3 Crazy Public Relations Campaigns

To truly generate results and expand your businesses reach sometimes you need to think outside the box. Focusing on bigger concepts, outreach and relationship-building techniques are just a few pieces of a successful public relations campaign puzzle. Here are three examples of completely outrageous public relations strategies we found on Stratabeat that worked really well.

150 Yellow Sheep for the Tour de France

While an estimated 77% of United Kingdom shoppers watched this year’s Tour de France, it was the sheep who stole the show! During the first stage of the race, 150 dyed yellow sheep dotted the landscape. Although yellow was chosen to honor the color of the jersey worn by the race’s leader, the presence of the sheep quickly evolved into a social media frenzy. On a humorous note, no animals were harmed during the entirety of the campaign. The wool was later made into sweaters that were given to families in need.

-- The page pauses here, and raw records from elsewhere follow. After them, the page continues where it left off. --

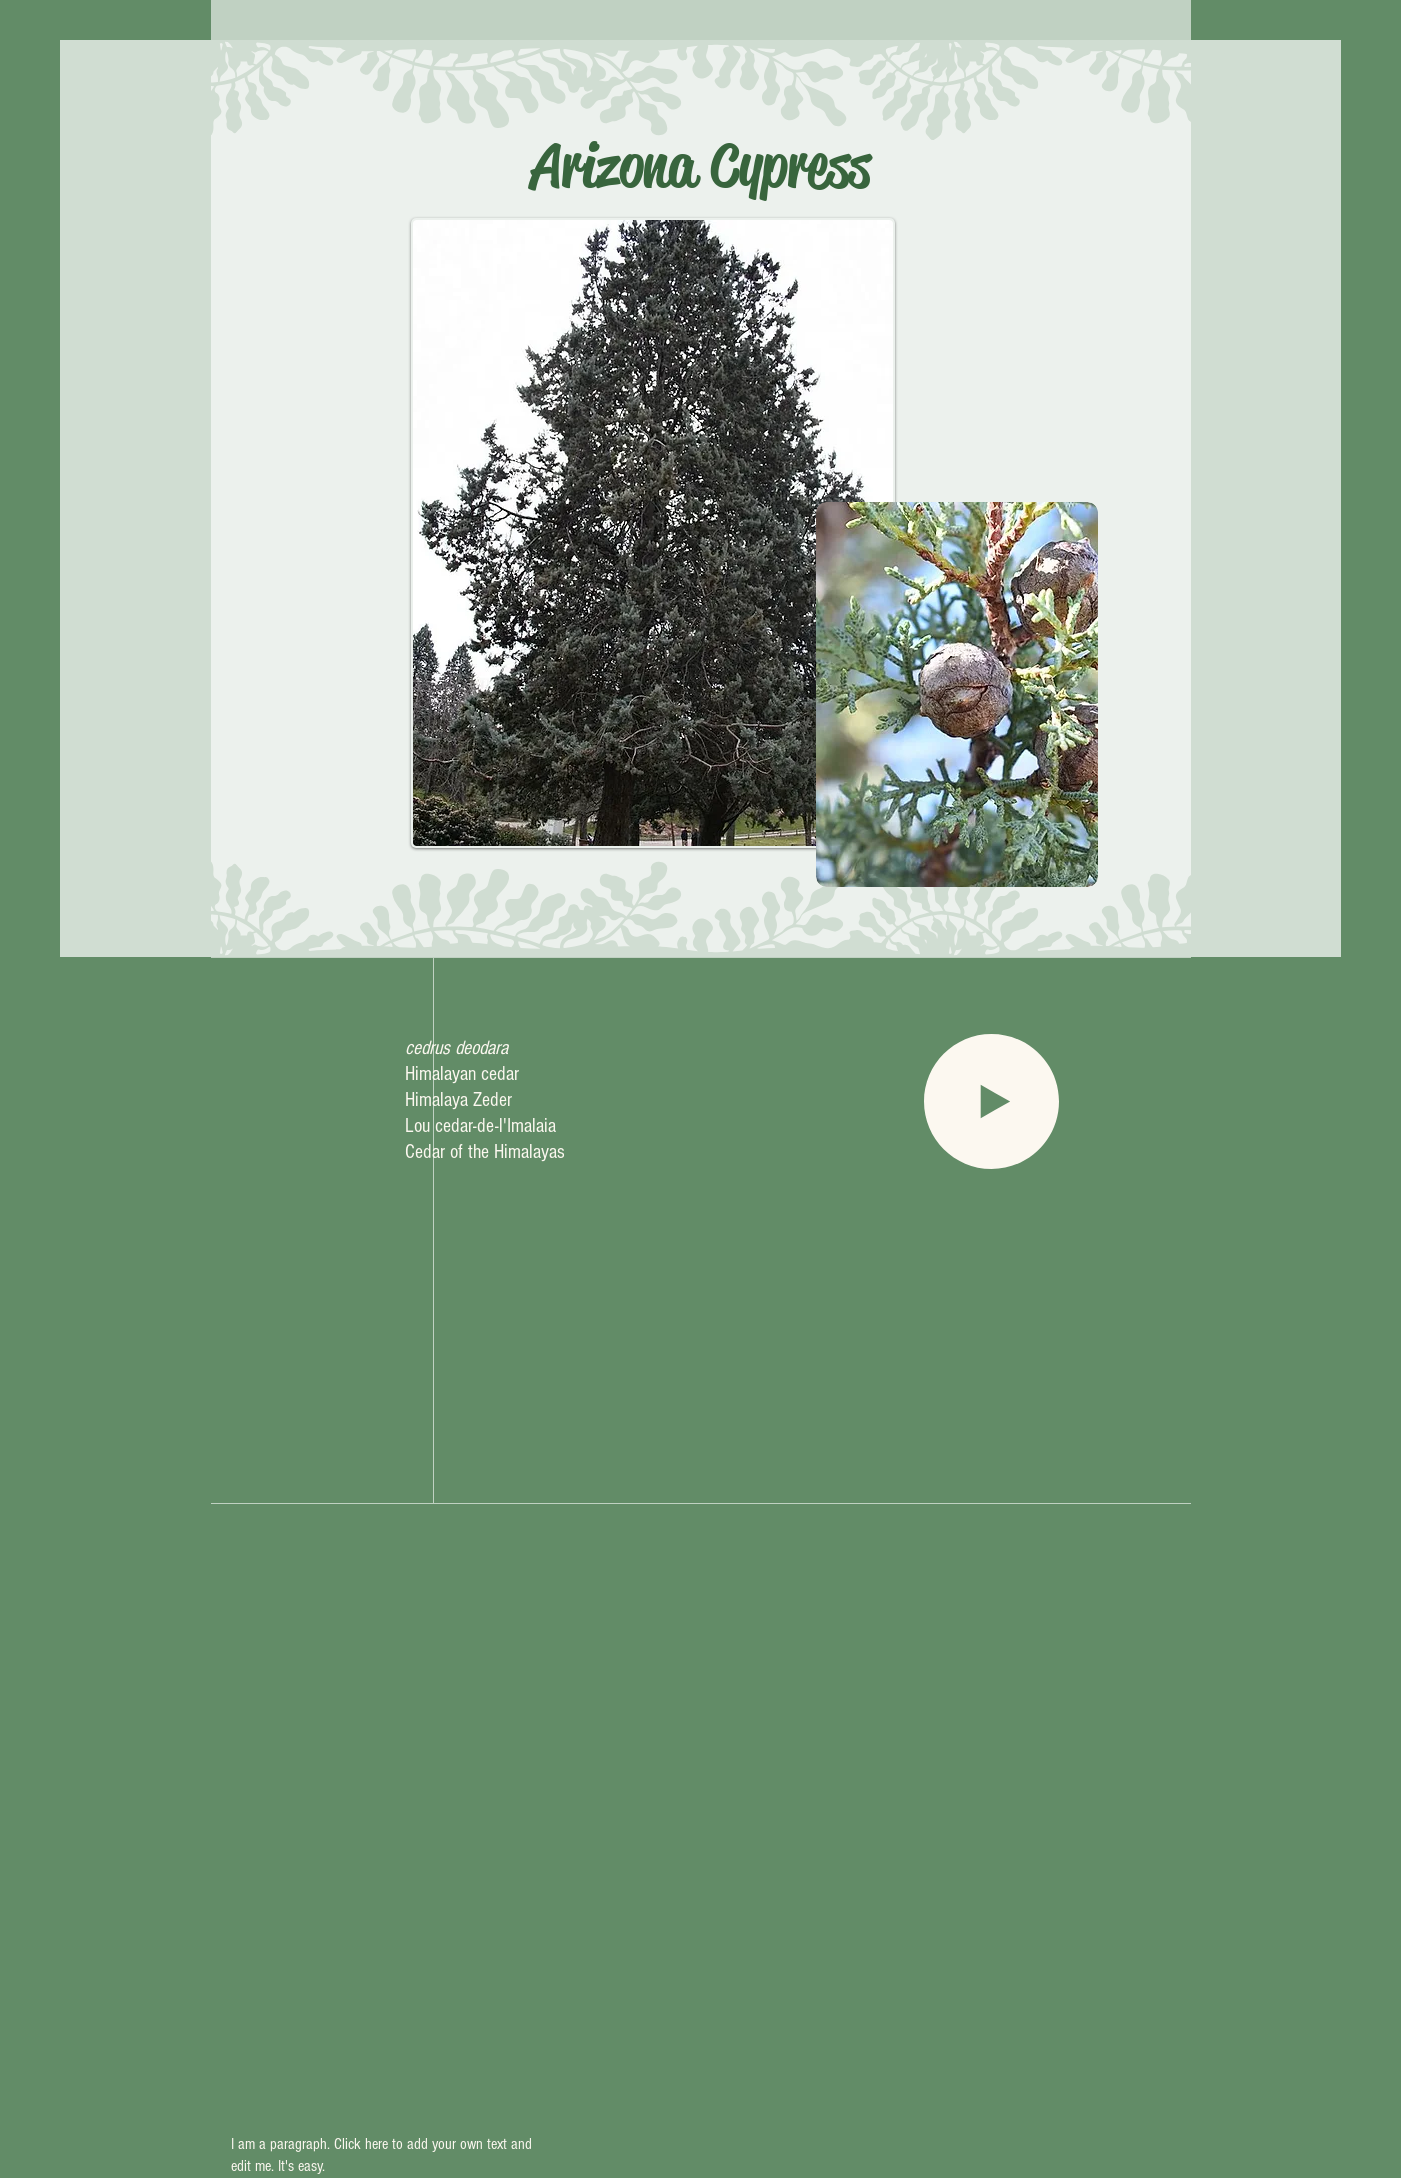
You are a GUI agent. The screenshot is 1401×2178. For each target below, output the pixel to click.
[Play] (991, 1101)
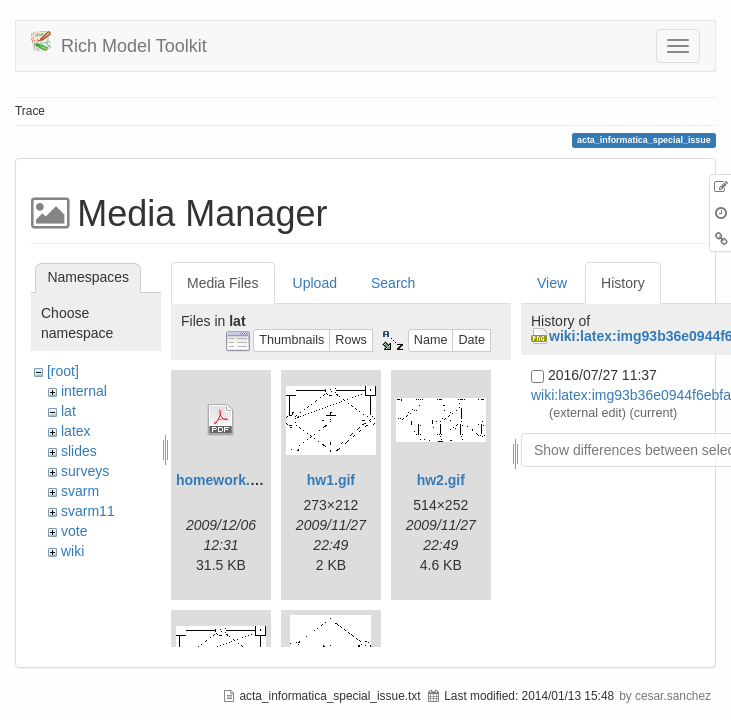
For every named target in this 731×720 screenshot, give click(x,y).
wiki (72, 551)
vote (74, 531)
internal (84, 391)
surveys (85, 471)
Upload (315, 283)
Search (393, 283)
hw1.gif (331, 480)
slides (79, 451)
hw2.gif (441, 480)
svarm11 (88, 511)
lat (68, 411)
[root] (63, 371)
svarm (80, 491)
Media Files (223, 283)
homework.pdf (224, 480)
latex (76, 431)
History (623, 283)
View (552, 283)
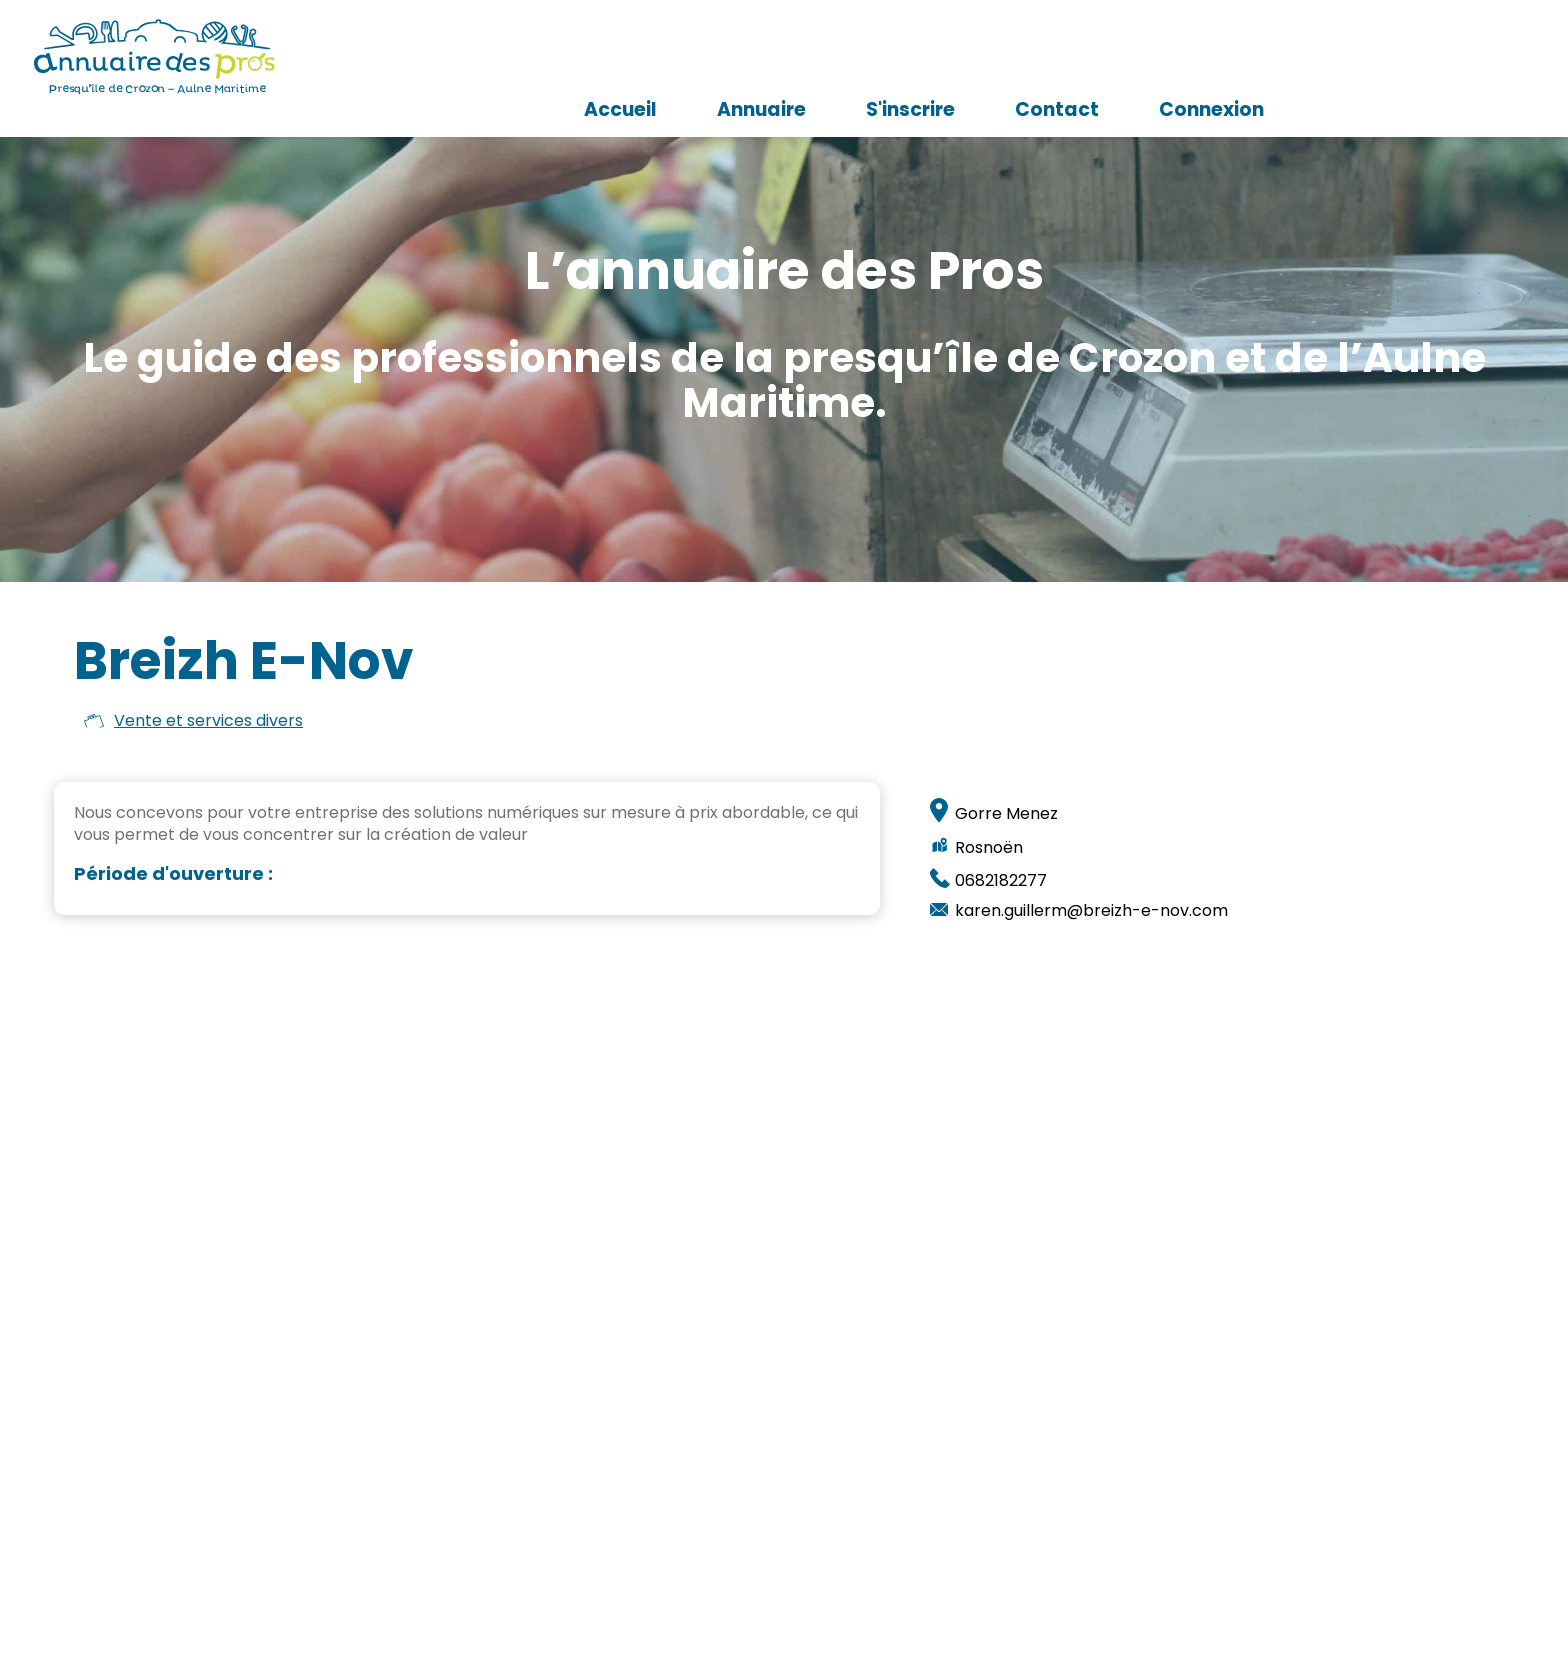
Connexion (1451, 55)
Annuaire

Tinder’s “Adopt a Dog” Campaign

Tinder is one of the hottest dating applications out right now. Records suggests that it has an estimated 10 million+ active daily users. According to the American Society for the Prevention of Cruelty to Animals (ASPCA), more than 2,500 matched have been made through “Adopt a Dog.”  Engaging the public allowed them to help provide furry friends with a safe home. It also decreased the number of animals that are sent to animal shelters.

Intuit’s Small Business Big Game Competition

The developer of QuickBooks, Intuit, recently struck gold for itself and an up-and-coming company through its Small Business Big Game Competition. The winner of this competition was GoldieBlox, a small company that produced award-winning construction toys for girls. The prize was a $4 million ad during the Super Bowl that aired before a viewing audience that exceeded 100 million people. This campaign empowered both Intuit and the younger business that shared its unique story. The community engagement included letting the public decide which small company would be the winner.